Una mujer de la calle de Sant Bartomeu cuenta como intentaron declarar en ruina su finca. Es un método común y que ampara al propietario para desalojar, derrocar y volver a edificar un edificio en el caso de que las reformas a hacer en él, para que esté en condiciones, superen el 51% del valor tasado del edificio.
"Qué sinvergüenzas. En 30 años no han hecho ni un arreglo y ahora decían que era tanto lo que había que arreglar, que había que tirarlo abajo. Luego vinieron los de Arquitectos Sin Fronteras y dijeron que no se podía declarar la ruina", explica. El ayuntamiento obligó al propietario a que hiciera las obras sin tirar la casa, pero no se han hecho. "Ahora nos dicen que nos tenemos que ir porque se acaba el contrato, y lo pueden hacer porque no estamos indefinidos, pero llevamos toda la vida allí y no sé dónde vamos a poder ir ahora con nuestros ingresos".


Con ratas y sin agua
Un vecino de la calle de Sant Rafael, con contrato indefinido, cuenta que su familia lleva 200 años en la finca, pero que en un año el propietario les ha subido el alquiler nueve veces en concepto de pequeñas obras. "Después de denunciarle, hemos obtenido una sentencia favorable que reconoce que eso no se podía hacer, pero ahora nos toca pagar la mitad de las costas del juicio", cuenta. Otra familia explica que llevan dos años depositando el alquiler cada mes en el juzgado, porque el propietario no les quería cobrar, para poder después echarlos por impago.
"En mi escalera hay ratas y mis críos juegan en el suelo.
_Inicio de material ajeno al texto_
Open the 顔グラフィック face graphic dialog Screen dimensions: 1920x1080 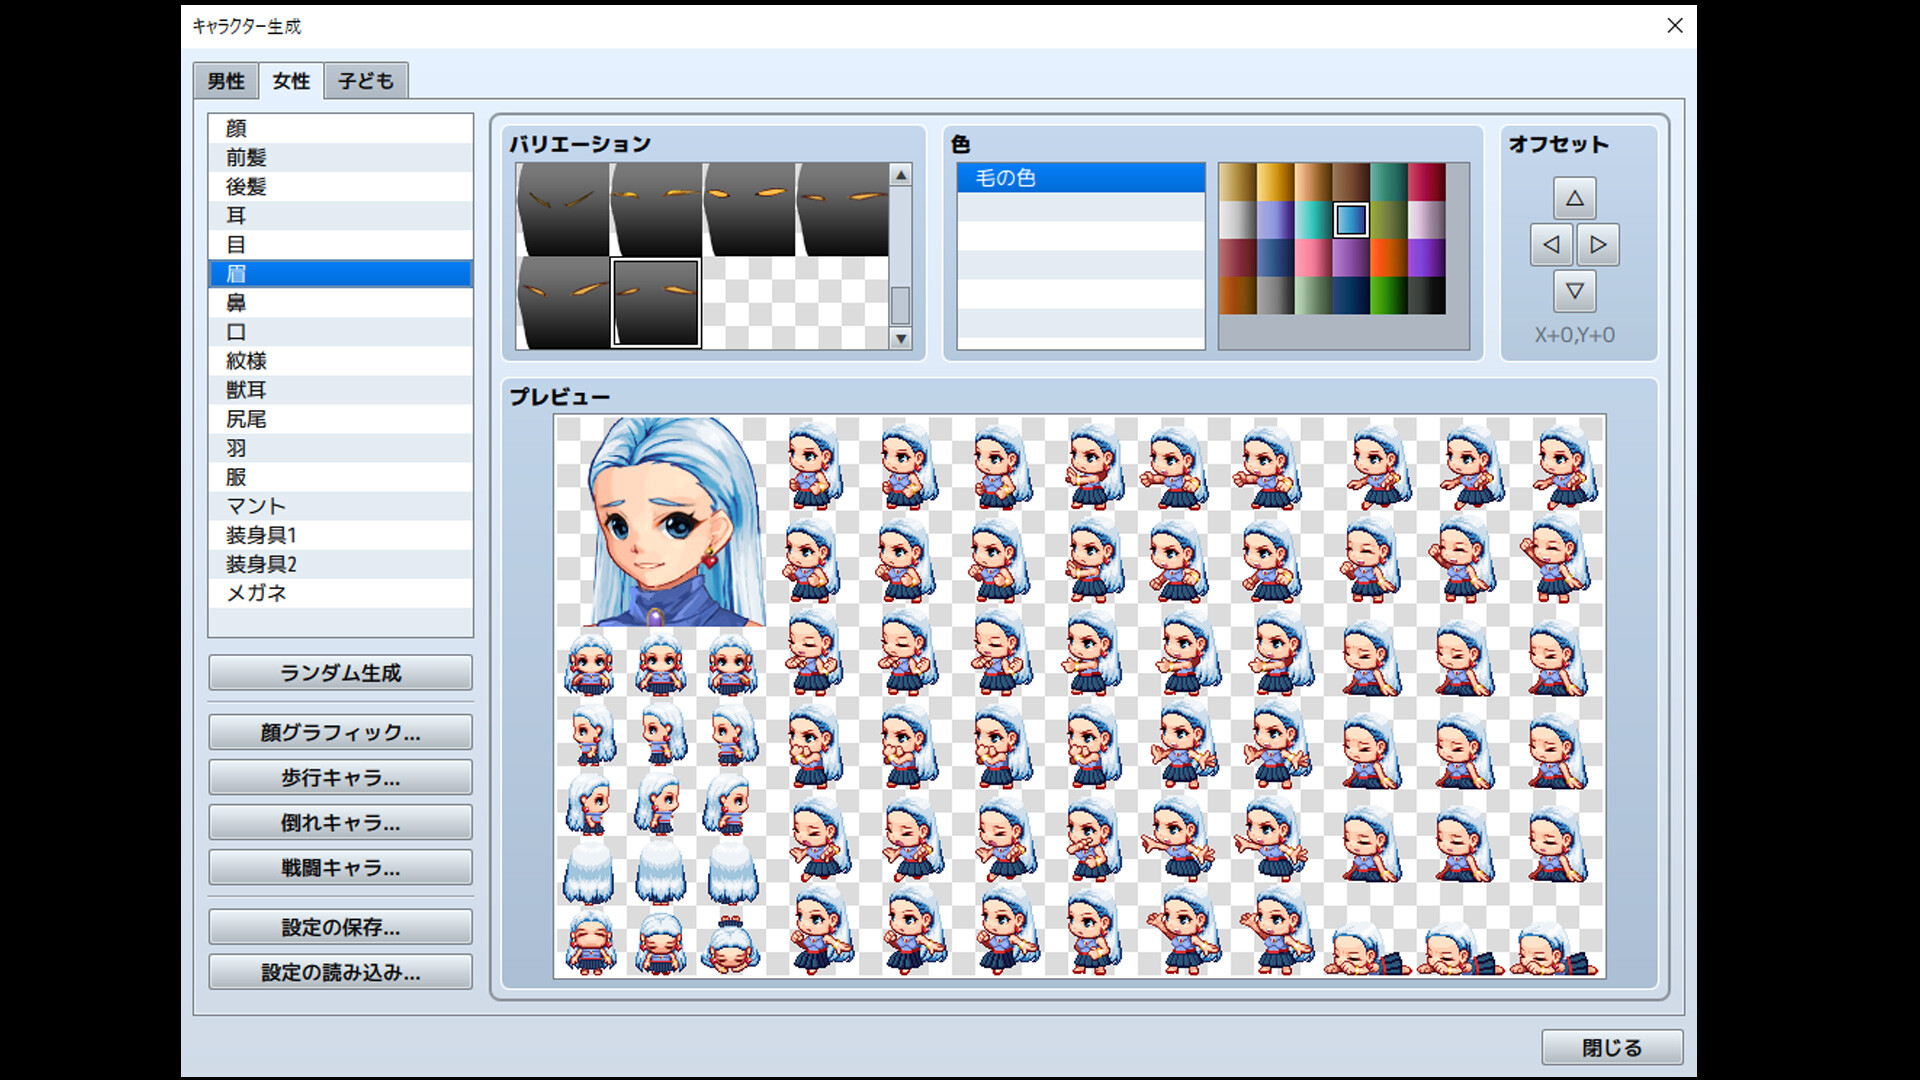click(339, 731)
A veces, voy a fregarla y nos han cortado el agua", cuenta una mujer con la voz entrecortada. "Yo he venido hoy aquí a que me digáis la solución, porque si sigo así, voy a acabar en un psiquiátrico". Las personas de la coordinadora intentan hacerle comprender que todos juntos tienen que encontrar el método y proponen movilizarse.